Ayano Tsukimi, de 67 años, se dio cuenta de que el número de habitantes comenzaba a disminuir dramáticamente, lo que produciría un inevitable olvido de su pueblo natal. Pese a que ella era una más de los que había emigrado, hace ya 14 años decidió volver para cuidar a su padre y comenzó a hacer algo por su villa: reemplazar a las personas que solían vivir en Nagoro por muñecos.

“Son como mis hijos”

Los muñecos “son como mis hijos”, cuenta la mujer. Están por todos lados. Cada tanto se pasea por el pueblo revisándolos, atenta por si es necesaria una reparación o limpieza. Incluso los saluda, les da los buenos días y las buenas noches.

La mujer utiliza palos de madera forrados con papel de diario para confeccionar los muñecos, el pelo lo hace con lana y los viste con la ropa que corresponda según su trabajo o ubicación en el entorno, muchas veces las prendas originales de las personas que representan. Para la cara utiliza medias y botones.

Tsukimi, quien vive sola en la aldea con su padre, está consiguiendo el objetivo de poner a Nagoro en el mapa, de darle vida al pueblo, pese a lo inanimado del grueso de su población. Hoy Nagoro cuenta con 379 habitantes: 29 humanos y 350 muñecos.

Una aldea perdida en el bosque

La historia cuenta que Nagoro, escenario de bosques espesos y enormes acantilados, sirvió hace 800 años como escondite de los “Samurái” del clan Taiga, después del conflicto con el clan Minamoto.

Es tan recóndita su ubicación que la comunicación se hace extremadamente difícil. WiFi no es una palabra común para sus 29 habitantes (pese a que paradójicamente el pequeño autobús que lleva al pueblo, tiene internet) y encontrar personas que dominen un idioma diferente al japonés es imposible.

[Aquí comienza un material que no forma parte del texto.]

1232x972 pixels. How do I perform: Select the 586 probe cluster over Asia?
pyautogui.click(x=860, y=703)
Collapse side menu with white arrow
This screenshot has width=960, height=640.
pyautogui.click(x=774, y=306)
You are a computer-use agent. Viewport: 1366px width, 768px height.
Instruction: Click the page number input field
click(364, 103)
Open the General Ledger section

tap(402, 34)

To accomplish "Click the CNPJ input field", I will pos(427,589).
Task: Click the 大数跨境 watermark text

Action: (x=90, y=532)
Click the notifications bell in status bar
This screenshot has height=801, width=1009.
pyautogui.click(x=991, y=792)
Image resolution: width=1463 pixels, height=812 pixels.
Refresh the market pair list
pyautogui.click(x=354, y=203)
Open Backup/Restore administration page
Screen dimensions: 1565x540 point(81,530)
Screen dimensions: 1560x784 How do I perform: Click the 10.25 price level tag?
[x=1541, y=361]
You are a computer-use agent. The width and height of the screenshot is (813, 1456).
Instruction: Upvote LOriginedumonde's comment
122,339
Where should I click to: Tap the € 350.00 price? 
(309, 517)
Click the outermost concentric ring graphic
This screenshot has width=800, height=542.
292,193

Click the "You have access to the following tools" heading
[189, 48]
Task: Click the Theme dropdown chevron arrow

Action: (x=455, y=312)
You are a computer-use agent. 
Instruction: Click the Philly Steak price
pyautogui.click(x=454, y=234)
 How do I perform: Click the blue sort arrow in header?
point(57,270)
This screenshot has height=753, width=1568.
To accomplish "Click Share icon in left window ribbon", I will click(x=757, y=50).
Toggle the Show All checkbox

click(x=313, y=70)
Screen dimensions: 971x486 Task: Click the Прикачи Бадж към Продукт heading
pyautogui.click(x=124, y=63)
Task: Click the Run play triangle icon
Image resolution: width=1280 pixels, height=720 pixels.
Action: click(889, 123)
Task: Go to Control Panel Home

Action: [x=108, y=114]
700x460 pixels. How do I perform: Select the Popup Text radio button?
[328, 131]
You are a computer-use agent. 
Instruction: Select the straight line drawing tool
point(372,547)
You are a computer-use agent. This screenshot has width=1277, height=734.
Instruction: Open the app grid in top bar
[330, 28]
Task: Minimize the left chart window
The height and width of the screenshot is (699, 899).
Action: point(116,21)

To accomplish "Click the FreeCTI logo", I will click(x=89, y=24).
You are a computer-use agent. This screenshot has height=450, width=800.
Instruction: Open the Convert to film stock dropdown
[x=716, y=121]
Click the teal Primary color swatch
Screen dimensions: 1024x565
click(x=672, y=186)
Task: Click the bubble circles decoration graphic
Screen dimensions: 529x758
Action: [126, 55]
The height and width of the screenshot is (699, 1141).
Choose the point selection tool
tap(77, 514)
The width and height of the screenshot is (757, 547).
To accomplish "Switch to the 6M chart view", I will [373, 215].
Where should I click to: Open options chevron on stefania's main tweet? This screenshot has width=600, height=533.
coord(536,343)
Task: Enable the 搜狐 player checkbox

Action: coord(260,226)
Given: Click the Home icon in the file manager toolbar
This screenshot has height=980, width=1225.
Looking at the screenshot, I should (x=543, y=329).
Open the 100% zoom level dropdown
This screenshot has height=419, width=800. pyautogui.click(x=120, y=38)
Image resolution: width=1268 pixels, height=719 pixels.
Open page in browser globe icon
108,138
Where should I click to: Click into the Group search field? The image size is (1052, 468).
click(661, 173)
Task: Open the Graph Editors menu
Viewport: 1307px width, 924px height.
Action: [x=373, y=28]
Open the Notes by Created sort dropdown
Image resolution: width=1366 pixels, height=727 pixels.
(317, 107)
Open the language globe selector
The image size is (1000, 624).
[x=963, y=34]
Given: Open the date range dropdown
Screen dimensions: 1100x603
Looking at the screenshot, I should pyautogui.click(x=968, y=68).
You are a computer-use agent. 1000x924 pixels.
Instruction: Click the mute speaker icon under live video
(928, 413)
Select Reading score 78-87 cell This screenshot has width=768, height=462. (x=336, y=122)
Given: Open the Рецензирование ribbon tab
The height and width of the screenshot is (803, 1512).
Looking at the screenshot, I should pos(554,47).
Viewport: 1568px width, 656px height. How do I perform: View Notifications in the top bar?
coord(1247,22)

A sus 67 años, Tsukimi es la habitante más joven de Nagoro. A menudo viaja 240 kilómetros para encontrarse con familiares y conectarse un poco con el mundo real, pero rápidamente retoma su rutina en las montañas. El pueblo, pese a lo desconocido, se ha ido transformando en una particular atracción turística.

La escuela de Nagoro tiene muñecos en lugar de estudiantes.

Tsukimi comenzó haciendo solo muñecos de personas que vivieron en Nagoro, pero luego su creatividad se expandió y ha ido inventando muñecos, diseñando una nueva aldea, creando su propio cuento.